- _The problem_
Would you retype each of the records exactly as shown?

Records from a dataset
>>>
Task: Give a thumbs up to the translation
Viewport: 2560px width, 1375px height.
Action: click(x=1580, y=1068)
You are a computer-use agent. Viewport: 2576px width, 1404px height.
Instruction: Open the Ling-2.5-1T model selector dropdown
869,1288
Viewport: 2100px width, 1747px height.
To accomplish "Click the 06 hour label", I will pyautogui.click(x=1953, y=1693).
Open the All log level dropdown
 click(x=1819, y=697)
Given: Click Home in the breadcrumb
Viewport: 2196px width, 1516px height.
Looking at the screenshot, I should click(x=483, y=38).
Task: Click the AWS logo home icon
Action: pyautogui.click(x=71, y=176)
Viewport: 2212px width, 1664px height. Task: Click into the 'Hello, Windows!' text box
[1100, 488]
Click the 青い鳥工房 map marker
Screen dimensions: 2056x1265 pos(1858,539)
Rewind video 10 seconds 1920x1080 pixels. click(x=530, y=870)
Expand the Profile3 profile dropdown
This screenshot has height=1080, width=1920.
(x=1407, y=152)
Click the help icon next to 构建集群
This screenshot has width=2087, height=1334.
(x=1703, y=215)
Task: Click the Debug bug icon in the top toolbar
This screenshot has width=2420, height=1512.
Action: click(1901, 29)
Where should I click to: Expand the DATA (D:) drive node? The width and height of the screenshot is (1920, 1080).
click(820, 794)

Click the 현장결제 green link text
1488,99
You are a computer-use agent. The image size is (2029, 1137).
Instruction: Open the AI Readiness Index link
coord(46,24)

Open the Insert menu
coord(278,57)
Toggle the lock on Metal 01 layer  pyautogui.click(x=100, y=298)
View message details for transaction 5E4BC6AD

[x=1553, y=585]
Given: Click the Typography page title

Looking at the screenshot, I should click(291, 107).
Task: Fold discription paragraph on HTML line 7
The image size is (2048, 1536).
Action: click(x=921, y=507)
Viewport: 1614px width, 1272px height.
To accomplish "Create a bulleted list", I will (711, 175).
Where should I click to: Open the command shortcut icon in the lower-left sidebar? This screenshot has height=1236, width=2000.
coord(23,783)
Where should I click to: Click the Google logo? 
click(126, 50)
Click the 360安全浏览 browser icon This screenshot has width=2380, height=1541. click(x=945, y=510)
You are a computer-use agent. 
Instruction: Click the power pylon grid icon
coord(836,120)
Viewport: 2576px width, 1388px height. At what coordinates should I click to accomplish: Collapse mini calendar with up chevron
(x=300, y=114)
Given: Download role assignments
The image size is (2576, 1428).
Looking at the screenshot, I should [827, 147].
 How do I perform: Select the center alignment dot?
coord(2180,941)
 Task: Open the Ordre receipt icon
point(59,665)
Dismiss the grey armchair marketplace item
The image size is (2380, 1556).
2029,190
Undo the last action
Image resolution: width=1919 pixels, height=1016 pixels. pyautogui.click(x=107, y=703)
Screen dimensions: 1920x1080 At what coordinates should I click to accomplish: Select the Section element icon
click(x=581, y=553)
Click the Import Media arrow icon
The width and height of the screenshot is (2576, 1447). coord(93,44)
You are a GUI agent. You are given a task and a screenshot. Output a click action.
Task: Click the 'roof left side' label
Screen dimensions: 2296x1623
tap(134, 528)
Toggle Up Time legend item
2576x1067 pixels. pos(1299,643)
<<<
- _Problem solution_
Task: Give a thumbs up to the translation
Viewport: 2560px width, 1375px height.
Action: click(x=1580, y=1068)
You are a computer-use agent. Viewport: 2576px width, 1404px height.
Instruction: Open the Ling-2.5-1T model selector dropdown
869,1288
Viewport: 2100px width, 1747px height.
To accomplish "Click the 06 hour label", I will pyautogui.click(x=1953, y=1693).
Open the All log level dropdown
 click(x=1819, y=697)
Given: Click Home in the breadcrumb
Viewport: 2196px width, 1516px height.
Looking at the screenshot, I should click(x=483, y=38).
Task: Click the AWS logo home icon
Action: pyautogui.click(x=71, y=176)
Viewport: 2212px width, 1664px height. Task: Click into the 'Hello, Windows!' text box
[1100, 488]
Click the 青い鳥工房 map marker
Screen dimensions: 2056x1265 pos(1858,539)
Rewind video 10 seconds 1920x1080 pixels. click(x=530, y=870)
Expand the Profile3 profile dropdown
This screenshot has height=1080, width=1920.
(x=1407, y=152)
Click the help icon next to 构建集群
This screenshot has width=2087, height=1334.
(x=1703, y=215)
Task: Click the Debug bug icon in the top toolbar
This screenshot has width=2420, height=1512.
Action: click(1901, 29)
Where should I click to: Expand the DATA (D:) drive node? The width and height of the screenshot is (1920, 1080).
click(820, 794)

Click the 현장결제 green link text
1488,99
You are a computer-use agent. The image size is (2029, 1137).
Instruction: Open the AI Readiness Index link
coord(46,24)

Open the Insert menu
coord(278,57)
Toggle the lock on Metal 01 layer  pyautogui.click(x=100, y=298)
View message details for transaction 5E4BC6AD

[x=1553, y=585]
Given: Click the Typography page title

Looking at the screenshot, I should click(291, 107).
Task: Fold discription paragraph on HTML line 7
The image size is (2048, 1536).
Action: click(x=921, y=507)
Viewport: 1614px width, 1272px height.
To accomplish "Create a bulleted list", I will (711, 175).
Where should I click to: Open the command shortcut icon in the lower-left sidebar? This screenshot has height=1236, width=2000.
coord(23,783)
Where should I click to: Click the Google logo? 
click(126, 50)
Click the 360安全浏览 browser icon This screenshot has width=2380, height=1541. click(x=945, y=510)
You are a computer-use agent. 
Instruction: Click the power pylon grid icon
coord(836,120)
Viewport: 2576px width, 1388px height. At what coordinates should I click to accomplish: Collapse mini calendar with up chevron
(x=300, y=114)
Given: Download role assignments
The image size is (2576, 1428).
Looking at the screenshot, I should [827, 147].
 How do I perform: Select the center alignment dot?
coord(2180,941)
 Task: Open the Ordre receipt icon
point(59,665)
Dismiss the grey armchair marketplace item
The image size is (2380, 1556).
2029,190
Undo the last action
Image resolution: width=1919 pixels, height=1016 pixels. pyautogui.click(x=107, y=703)
Screen dimensions: 1920x1080 At what coordinates should I click to accomplish: Select the Section element icon
click(x=581, y=553)
Click the Import Media arrow icon
The width and height of the screenshot is (2576, 1447). coord(93,44)
You are a GUI agent. You are given a task and a screenshot. Output a click action.
Task: Click the 'roof left side' label
Screen dimensions: 2296x1623
tap(134, 528)
Toggle Up Time legend item
2576x1067 pixels. pos(1299,643)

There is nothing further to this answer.